Principi di diritto (Massima)
Nel giudizio pensionistico innanzi alla Corte dei conti, in caso di mancata comparizione delle parti costituite alla nuova udienza fissata a seguito della cancellazione della causa dal ruolo, il processo deve essere dichiarato estinto. Gli artt. 181 e 309 c.p.c., applicabili in quanto espressione di un principio generale richiamato dall’art. 7, comma 2, c.g.c., operano in combinato disposto con l’art. 111 c.g.c., con conseguente cancellazione della causa dal ruolo e declaratoria di estinzione. Ai sensi dell’art. 111, comma 8, c.g.c., non vi è luogo a pronuncia sulle spese, che restano a carico delle parti che le hanno sostenute; nulla per le spese della sentenza, attesa la gratuità del giudizio pensionistico ex art. 31, comma 5, c.g.c..

Il Fatto

Il ricorrente, già parte di un giudizio pensionistico promosso davanti alla Sezione giurisdizionale per la Regione Lazio, aveva depositato il ricorso in data 17.9.2020. All’udienza del 13.3.2024 nessuna parte era comparsa e non risultava depositata la prova della tempestiva notificazione, al convenuto, del ricorso introduttivo e del pedissequo decreto di fissazione. Con ordinanza n. 54/2024 del 15.3.2024, ritualmente comunicata al procuratore del ricorrente, il giudice fissava una nuova udienza, avvertendo che, in caso di mancata comparizione delle parti costituite, la causa sarebbe stata cancellata dal ruolo e il processo dichiarato estinto.
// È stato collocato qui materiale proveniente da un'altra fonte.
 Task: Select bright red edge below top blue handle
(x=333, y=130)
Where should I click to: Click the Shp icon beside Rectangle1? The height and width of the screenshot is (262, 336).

All’udienza del 18 dicembre 2024 nessuno è nuovamente comparso. La questione giunge così alla decisione sulla sorte del processo in assenza delle parti costituite.

La Motivazione della Corte

Il giudice monocratico muove dalla riconosciuta applicabilità al processo pensionistico innanzi alla Corte dei conti degli artt. 181 e 309 c.p.c., quali espressioni di un principio generale richiamato dall’art. 7, comma 2, c.g.c. Il collegamento tra le due disposizioni processuali e l’art. 111 c.g.c. fonda la regola per cui, in caso di mancata comparizione delle parti costituite alla nuova udienza, la causa deve essere cancellata dal ruolo e il processo dichiarato estinto.

La Corte richiama sul punto propri precedenti: Cdc, sez. II App., 31.12.2019, n. 517, sez. Giur. Puglia, 9.7.2024, n. 149 e 18.4.2023, n. 138. Il percorso argomentativo è lineare: il quadro normativo richiamato opera in via generale nel giudizio pensionistico, senza necessità di ulteriori condizioni oltre alla mancata comparizione alla nuova udienza.

Nel caso concreto, dopo l’ordinanza n. 54/2024, ritualmente comunicata al procuratore del ricorrente, all’udienza fissata non è nuovamente comparsa alcuna parte. La fattispecie rientra dunque pienamente nella previsione astratta e la conseguenza non può che essere la declaratoria di estinzione del processo.

Sul piano delle spese, il giudice applica l’art. 111, comma 8, c.g.c.: non vi è luogo a pronuncia, restando le spese a carico delle parti che le hanno sostenute. Nessun importo è dovuto per la sentenza, stante la gratuità del giudizio pensionistico ai sensi dell’art. 31, comma 5, c.g.c. La Corte dichiara quindi estinto il giudizio e manda alla segreteria per gli adempimenti di rito.

Nota della Redazione

Ogni decisione citata è verificata sul provvedimento originale. Quando il documento può essere legittimamente ripubblicato senza esporre dati personali, mettiamo a disposizione anche il testo integrale.